■ Page
##########

Single by Franz Ferdinand

from the album Always Ascending
- Released: 25 October 2017
- Recorded: 2016–17
- Genre: Disco-rock; new wave; post-punk; art pop;
- Length: 5:21 (album version); 3:49 (edited version);
- Label: Domino
- Songwriter(s): Julian Corrie; Bob Hardy; Alex Kapranos; Paul Thomson;
- Producer(s): Philippe Zdar

Franz Ferdinand singles chronology
| "Demagogue" (2016) | "Always Ascending" (2017) | "Feel the Love Go" (2018) |

Music video
- ”Always Ascending on YouTube

= Always Ascending (song) =

Song by Franz Ferdinand

"Always Ascending" is a song by Scottish indie rock band Franz Ferdinand. It was released as the lead single from their fifth studio album of the same name on 25 October 2017. Two days before the release of the song the band released a clip of the song. It released along with a shorter edited version.

==Background and release==
After their 2013 album Right Thoughts, Right Words, Right Action the band formed a supergroup with the American rock band Sparks by the name of FFS in 2014. The band's name is an abbreviation of Franz Ferdinand Sparks. The group's existence was formally announced on 9 March 2015. In July 2016 founding guitarist Nick McCarthy left the band to focus on side-projects and spending time with his family, and was replaced with guitarist Dino Bardot and keyboardist Julian Corrie.

Leading up to the song's release the band released a snippet of the song on 23 October.
The song was released with an edited version, which has the roughly one minute 15 second long piano intro and the shorter piano outro cut out.

##########

Write out the part of the article on the song "Always Ascending" starting at "Music video" and ending at "shorter edited version.", word for word.

■ Information provided
##########

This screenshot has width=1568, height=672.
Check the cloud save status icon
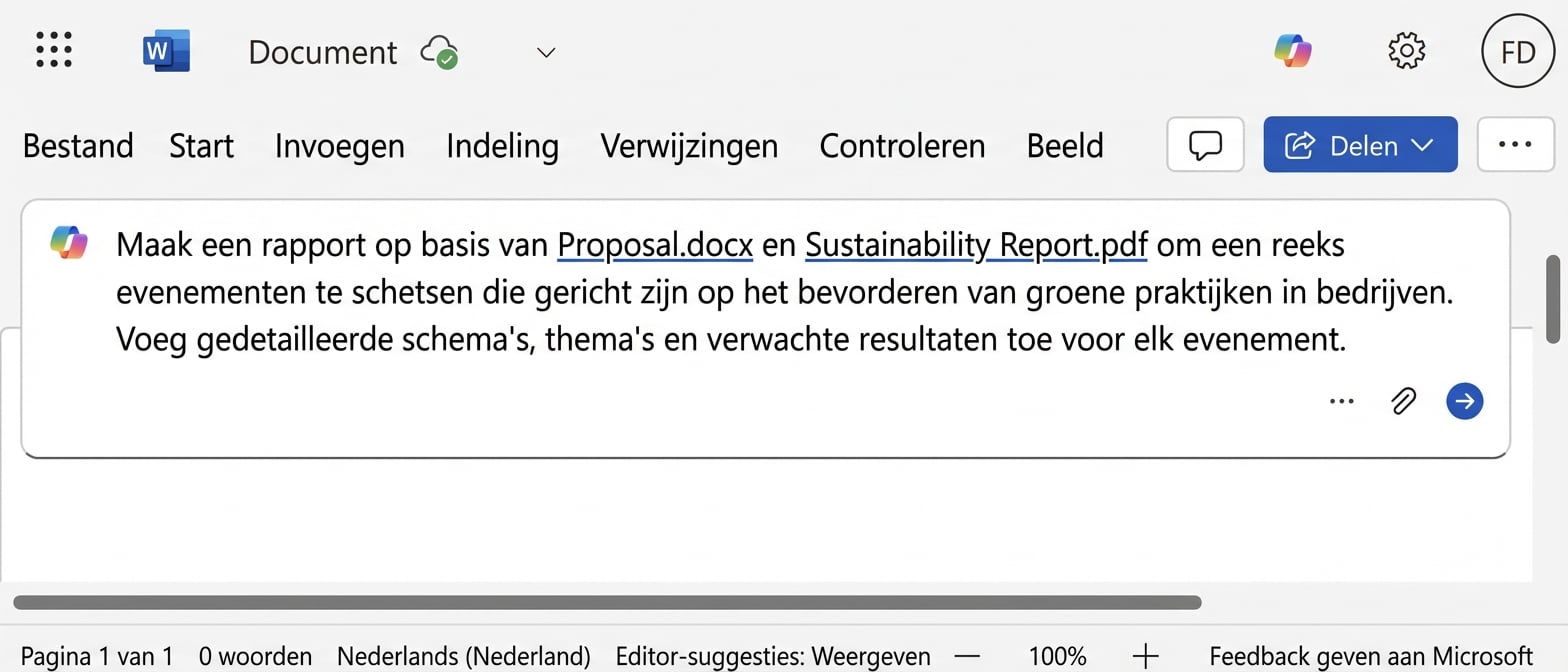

##########

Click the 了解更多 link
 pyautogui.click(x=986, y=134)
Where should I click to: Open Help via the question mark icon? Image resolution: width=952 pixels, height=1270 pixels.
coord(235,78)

##########

■ Solved exercise
Music video
- ”Always Ascending on YouTube

= Always Ascending (song) =

Song by Franz Ferdinand

"Always Ascending" is a song by Scottish indie rock band Franz Ferdinand. It was released as the lead single from their fifth studio album of the same name on 25 October 2017. Two days before the release of the song the band released a clip of the song. It released along with a shorter edited version.